Cover Story: Pretty Hate Machine

On their new album, Load, Metallica explore the devil inside

David FrickePosted Jun 27, 1996 2:01 PM

James Hetfield is ready to rock. Standing amid the high-tech clutter of a control room at Right Track Recording, in midtown Manhattan, Metallica's singer and guitarist locks his legs in a gunfighter's stance and grips a '60s-vintage Danelectro guitar — a cream-white-and-burnt-copper-colored beauty — like a hunter holding an antique rifle, anxiously waiting to take his best shot. As he listens intently to the music roaring through his headphones, Hetfield's stern, leonine features crack into a devilish leer. "Yeah," he says with a contented growl, "I'm starting to feel a good hate buzz in here."

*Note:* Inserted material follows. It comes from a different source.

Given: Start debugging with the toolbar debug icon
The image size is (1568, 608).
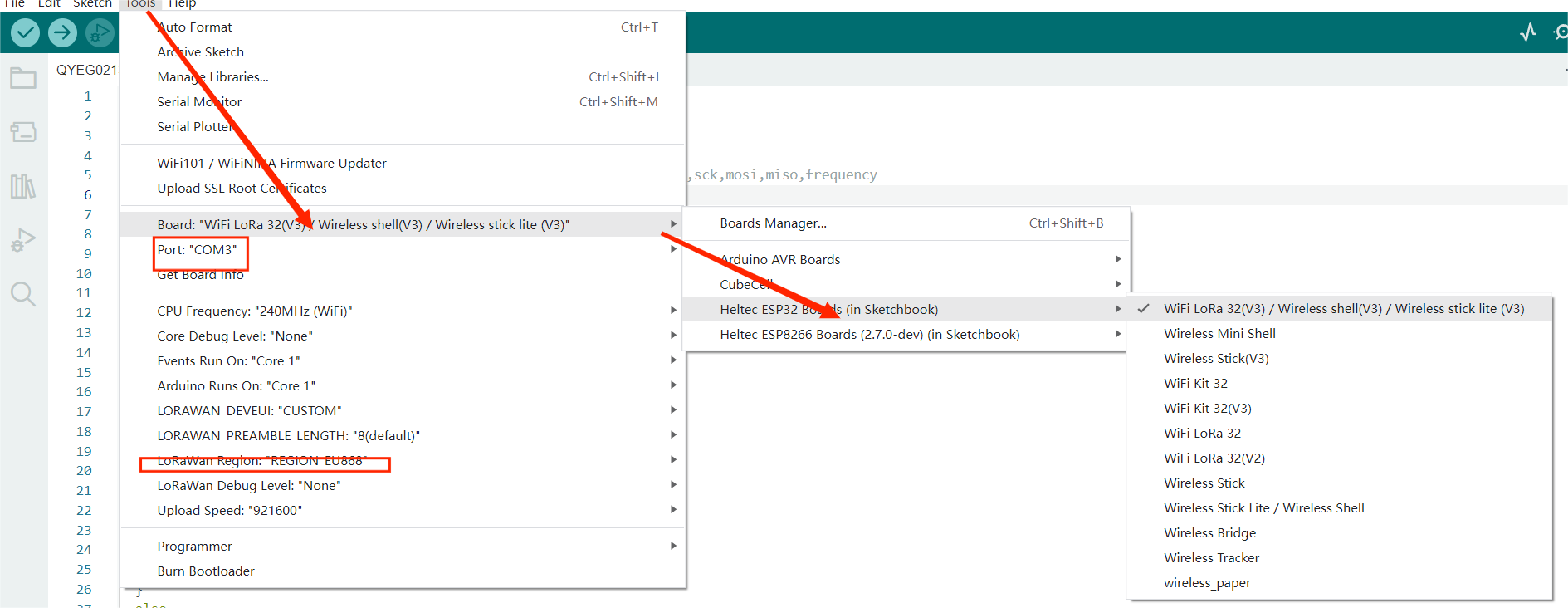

Hetfield is recording a last-minute overdub for "Wasting My Hate," a hot blast of rolling-thunder guitar and sneering vocal contempt on Metallica's new album, Load. The part is a short, slinky bit of fuzz-box roughage that has the thick, rubbery menace of classic Motörhead, and when the tape rolls, Hetfield attacks his instrument with such muscular intensity that you can actually hear the guitar strings bend and groan under the stress of his picking. His studio audience — Metallica drummer Lars Ulrich, bassist Jason Newsted, the album's producer, Bob Rock, engineer Randy Staub, and a small platoon of assistants and technicians — nods in silent, smiling approval.

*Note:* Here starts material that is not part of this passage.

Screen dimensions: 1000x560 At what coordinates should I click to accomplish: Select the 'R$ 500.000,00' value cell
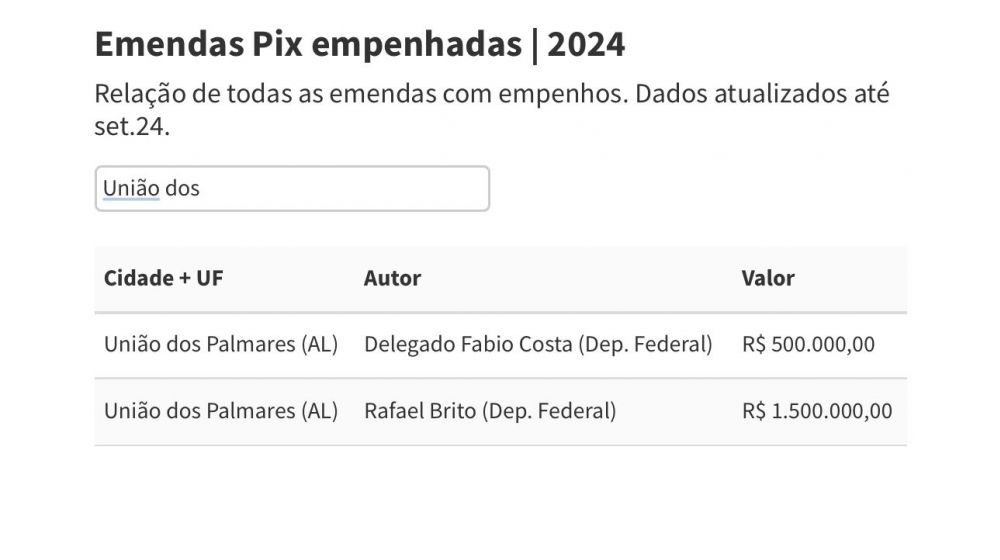click(x=808, y=344)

But Ulrich and Rock, sitting next to each other at the mixing desk, are not quite content. Ulrich, sporting a black T-shirt that reads, Jesus lives in Texas ... With a machine gun, wonders if the song's intro needs an extra sound effect "to pretty up the vocal so it contrasts more when the band roars in." Rock, a broad-shouldered man whose wide smile and easygoing manner belie his firm hand and steely authority at the console, says that Hetfield's vocal — "Ain't gonna waste my hate/Ain't gonna waste my hate on you/I think I'll keep it for myself!" — sounds "a little too serious."

Hetfield listens stonily for a minute. "That's because I am serious," he finally declares with a thin smile that suggests he's only half joking. "All those things I say that you think are sarcasm — well, I'm not kidding.